- Directed by: Gerald Temaner; Gordon Quinn;
- Starring: Sister Marie Arné; Sister Mary Campion;
- Cinematography: Gordon Quinn
- Edited by: Gordon Quinn
- Music by: Philip Glass
- Distributed by: Kartemquin Films
- Release date: 1968;
- Running time: 66 minutes
- Country: US
- Language: English

= Inquiring Nuns =

1968 film

Inquiring Nuns is a 1968 Kartemquin Films production directed by Gordon Quinn and Gerald Temaner. The documentary film features Sisters Marie Arné and Mary Campion, two young Catholic nuns who visit a variety of Chicago locales to ask people the question, "Are you happy?" They meet a variety of individuals ranging from hippie musicians to intellectuals, whose responses are everything from the mundane to the spiritual. The film was directly influenced by Jean Rouch's Chronique d'un été, which Quinn and Temaner had watched at Doc Films while they were undergraduates at the University of Chicago. The film was shot on Kartemquin's "Camera #1," a custom-modified crystal sync Auricon with a used manual zoom lens Quinn purchased from Albert Maysles, and to which he added a World War II gunner handle bought from a pawn shop as an extra grip for steadiness.

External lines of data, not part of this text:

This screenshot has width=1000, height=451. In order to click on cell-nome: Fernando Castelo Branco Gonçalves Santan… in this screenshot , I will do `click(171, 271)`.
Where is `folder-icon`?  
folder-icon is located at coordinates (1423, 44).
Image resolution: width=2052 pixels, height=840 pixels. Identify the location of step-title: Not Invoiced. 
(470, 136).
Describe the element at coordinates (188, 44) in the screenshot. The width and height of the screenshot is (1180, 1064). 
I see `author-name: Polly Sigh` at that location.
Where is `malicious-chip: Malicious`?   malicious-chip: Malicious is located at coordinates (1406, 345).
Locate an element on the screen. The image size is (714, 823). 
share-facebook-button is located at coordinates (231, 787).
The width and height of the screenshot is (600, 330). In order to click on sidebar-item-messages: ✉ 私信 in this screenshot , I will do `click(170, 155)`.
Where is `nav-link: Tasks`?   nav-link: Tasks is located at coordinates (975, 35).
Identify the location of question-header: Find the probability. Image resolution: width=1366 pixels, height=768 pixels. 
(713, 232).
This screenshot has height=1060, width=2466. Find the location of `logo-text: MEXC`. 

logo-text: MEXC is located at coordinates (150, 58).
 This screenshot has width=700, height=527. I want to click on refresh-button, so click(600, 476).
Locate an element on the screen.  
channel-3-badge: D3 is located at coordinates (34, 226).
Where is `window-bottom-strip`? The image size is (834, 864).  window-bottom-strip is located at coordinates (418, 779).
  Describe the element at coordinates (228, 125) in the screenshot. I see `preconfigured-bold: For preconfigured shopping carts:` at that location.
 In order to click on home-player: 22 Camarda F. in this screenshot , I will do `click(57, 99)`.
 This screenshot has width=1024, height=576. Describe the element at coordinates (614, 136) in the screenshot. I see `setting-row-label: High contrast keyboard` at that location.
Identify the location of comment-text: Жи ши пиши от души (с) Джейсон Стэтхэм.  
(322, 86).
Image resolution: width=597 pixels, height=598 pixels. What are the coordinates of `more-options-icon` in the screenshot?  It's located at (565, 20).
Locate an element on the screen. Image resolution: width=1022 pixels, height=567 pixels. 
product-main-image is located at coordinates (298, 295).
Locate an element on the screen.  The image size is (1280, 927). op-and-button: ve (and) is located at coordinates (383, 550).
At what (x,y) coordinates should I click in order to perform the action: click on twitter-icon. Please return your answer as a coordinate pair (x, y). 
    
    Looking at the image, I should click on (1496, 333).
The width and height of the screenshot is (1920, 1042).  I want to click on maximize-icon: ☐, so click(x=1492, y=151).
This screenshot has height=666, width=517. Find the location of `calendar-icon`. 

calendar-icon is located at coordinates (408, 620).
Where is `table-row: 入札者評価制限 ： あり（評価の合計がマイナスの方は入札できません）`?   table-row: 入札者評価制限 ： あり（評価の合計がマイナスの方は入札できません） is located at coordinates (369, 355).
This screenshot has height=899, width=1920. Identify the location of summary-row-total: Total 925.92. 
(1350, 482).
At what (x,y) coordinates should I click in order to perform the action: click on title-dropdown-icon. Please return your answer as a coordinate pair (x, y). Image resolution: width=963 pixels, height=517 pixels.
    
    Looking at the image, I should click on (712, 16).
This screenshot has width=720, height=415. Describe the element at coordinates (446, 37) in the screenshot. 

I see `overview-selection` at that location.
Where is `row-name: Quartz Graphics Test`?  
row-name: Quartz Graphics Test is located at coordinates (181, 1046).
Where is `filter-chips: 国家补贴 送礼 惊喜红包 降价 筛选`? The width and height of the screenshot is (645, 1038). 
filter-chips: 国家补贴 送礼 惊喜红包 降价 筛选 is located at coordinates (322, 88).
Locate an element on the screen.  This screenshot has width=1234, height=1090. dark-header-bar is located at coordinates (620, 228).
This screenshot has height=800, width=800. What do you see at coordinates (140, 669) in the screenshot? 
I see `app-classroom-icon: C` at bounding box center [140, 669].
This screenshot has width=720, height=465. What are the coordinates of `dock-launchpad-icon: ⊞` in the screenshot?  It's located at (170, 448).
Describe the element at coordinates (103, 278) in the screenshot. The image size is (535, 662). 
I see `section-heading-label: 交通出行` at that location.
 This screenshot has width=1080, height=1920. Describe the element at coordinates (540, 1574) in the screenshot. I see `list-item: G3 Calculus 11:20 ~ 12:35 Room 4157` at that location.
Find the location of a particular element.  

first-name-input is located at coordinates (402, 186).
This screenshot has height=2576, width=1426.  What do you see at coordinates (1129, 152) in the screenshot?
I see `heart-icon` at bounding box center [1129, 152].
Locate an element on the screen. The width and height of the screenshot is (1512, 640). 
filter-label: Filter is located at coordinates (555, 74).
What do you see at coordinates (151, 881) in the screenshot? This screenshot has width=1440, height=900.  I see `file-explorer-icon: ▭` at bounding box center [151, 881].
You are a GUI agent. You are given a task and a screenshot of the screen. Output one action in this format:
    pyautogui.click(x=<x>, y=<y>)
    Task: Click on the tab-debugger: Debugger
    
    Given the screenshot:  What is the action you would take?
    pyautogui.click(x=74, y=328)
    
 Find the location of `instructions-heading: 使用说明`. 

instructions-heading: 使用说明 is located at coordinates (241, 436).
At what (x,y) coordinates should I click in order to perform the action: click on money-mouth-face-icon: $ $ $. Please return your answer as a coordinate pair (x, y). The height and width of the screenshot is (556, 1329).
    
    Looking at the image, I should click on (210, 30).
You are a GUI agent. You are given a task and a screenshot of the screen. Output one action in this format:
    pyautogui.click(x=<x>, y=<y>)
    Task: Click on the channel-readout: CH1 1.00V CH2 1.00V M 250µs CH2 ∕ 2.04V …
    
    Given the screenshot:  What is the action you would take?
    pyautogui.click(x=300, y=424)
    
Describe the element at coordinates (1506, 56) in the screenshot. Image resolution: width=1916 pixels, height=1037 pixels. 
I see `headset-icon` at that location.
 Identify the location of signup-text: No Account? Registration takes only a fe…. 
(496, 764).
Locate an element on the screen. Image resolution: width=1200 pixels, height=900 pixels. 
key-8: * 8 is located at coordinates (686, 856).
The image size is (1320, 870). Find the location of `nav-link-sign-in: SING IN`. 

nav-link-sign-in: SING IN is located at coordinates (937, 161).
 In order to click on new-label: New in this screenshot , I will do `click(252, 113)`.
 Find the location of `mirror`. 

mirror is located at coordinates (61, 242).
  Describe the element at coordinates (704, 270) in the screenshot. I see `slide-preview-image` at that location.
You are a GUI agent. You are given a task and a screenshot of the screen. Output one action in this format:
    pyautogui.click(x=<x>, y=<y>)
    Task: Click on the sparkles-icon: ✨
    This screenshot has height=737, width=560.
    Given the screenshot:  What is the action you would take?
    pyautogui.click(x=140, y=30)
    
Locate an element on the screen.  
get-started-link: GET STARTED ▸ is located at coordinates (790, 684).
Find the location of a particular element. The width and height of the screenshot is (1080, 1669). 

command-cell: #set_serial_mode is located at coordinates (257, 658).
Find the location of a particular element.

Quinn and Temaner's fourth collaboration was produced for about $16,000 ($110,005 US in 2016) for Chicago's Catholic Adult Education Center which never suggested any changes or requested a single edit. Both Sisters Marie Arné (now Kathleen Reinmuth) and Mary Campion (now Catherine Rock) served at the St. Denis Parish in Chicago's Southwest Side at the time of the filming. They subsequently left the sisterhood within a few years after the film's release, the former eventually becoming a family counselor in the Chicago suburbs and the latter a school superintendent in Florida. One of the random people they encountered in the film was Stepin Fetchit who showed a few of his publicity shots and stated that he was happy.

An Official Selection of the 1968 Chicago International Film Festival, Inquiring Nuns features music by the then relatively unknown composer Philip Glass (Truman Show, The Fog of War) who was paid $100 ($688 US in 2016) for earning his first film credit.

Entertainment Weekly graded Inquiring Nuns an 'A' and applauded the film's "reaffirmation of the virtue of conventional wisdom."

In 2018, Kartemquin received a grant from the National Film Preservation Foundation for a new restoration of the original 16mm print, and collaborated with Argot Pictures on a 50th Anniversary release of the film in US theaters.